Prima sconfitta in trasferta per gli amaranto, che come a Terni e Perugia non hanno tifosi al seguito. I padroni di casa giocano con aggressività e sbloccano il risultato nel primo tempo con una bella iniziativa di Dionisi, complice una deviazione di Guccione che mette fuori causa Venturi.

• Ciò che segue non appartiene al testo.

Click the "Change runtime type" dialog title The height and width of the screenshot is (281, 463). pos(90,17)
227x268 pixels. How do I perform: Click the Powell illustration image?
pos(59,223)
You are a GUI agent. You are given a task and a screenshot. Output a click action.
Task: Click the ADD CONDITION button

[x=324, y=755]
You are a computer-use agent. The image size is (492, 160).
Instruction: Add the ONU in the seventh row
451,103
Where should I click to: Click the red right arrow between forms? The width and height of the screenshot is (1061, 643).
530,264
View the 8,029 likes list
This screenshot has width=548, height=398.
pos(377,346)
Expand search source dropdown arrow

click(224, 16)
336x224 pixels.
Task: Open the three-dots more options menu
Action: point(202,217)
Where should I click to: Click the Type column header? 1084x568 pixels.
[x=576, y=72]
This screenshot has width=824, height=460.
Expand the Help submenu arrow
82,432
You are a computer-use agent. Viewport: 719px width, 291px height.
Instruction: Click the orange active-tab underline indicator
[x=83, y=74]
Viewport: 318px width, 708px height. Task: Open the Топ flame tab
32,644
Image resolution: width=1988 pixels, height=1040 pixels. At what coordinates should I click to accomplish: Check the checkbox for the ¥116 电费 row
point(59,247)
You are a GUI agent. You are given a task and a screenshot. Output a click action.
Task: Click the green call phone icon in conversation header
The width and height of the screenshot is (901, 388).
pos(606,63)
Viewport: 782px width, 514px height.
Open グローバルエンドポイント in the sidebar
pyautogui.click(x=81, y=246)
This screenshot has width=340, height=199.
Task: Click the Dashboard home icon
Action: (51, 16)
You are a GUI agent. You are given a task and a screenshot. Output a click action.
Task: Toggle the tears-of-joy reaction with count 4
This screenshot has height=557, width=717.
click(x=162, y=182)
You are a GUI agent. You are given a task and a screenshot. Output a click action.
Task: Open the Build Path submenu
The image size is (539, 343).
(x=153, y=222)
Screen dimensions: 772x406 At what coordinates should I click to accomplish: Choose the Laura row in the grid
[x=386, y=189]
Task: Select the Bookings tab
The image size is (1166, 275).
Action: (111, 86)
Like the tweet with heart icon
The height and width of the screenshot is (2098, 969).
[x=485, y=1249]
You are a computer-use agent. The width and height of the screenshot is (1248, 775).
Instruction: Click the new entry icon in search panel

A inizio ripresa il raddoppio di Noce in posizione più che sospetta di fuorigioco. La reazione stavolta è velleitaria e solo nel finale Pattarello accorcia le distanze dal dischetto

PREPARTITA

Per la terza volta nelle ultime quattro trasferte, l’Arezzo deve rinunciare al sostegno dei propri tifosi, bloccati di nuovo dal divieto imposto dalle autorità di pubblica sicurezza. Come a Terni e Perugia, anche a Livorno il settore ospiti resta vuoto.

Le due squadre si affrontano oggi per la 51esima volta nella storia: qui in terra labronica il bilancio conta 4 successi dell’Arezzo, 9 pareggi e 12 affermazioni dei padroni di casa, l’ultima delle quali nel gennaio 2002. L’ultimo precedente del marzo 2023 sorrise invece all’Arezzo: vittoria 4-0 e strada in discesa verso la promozione in C.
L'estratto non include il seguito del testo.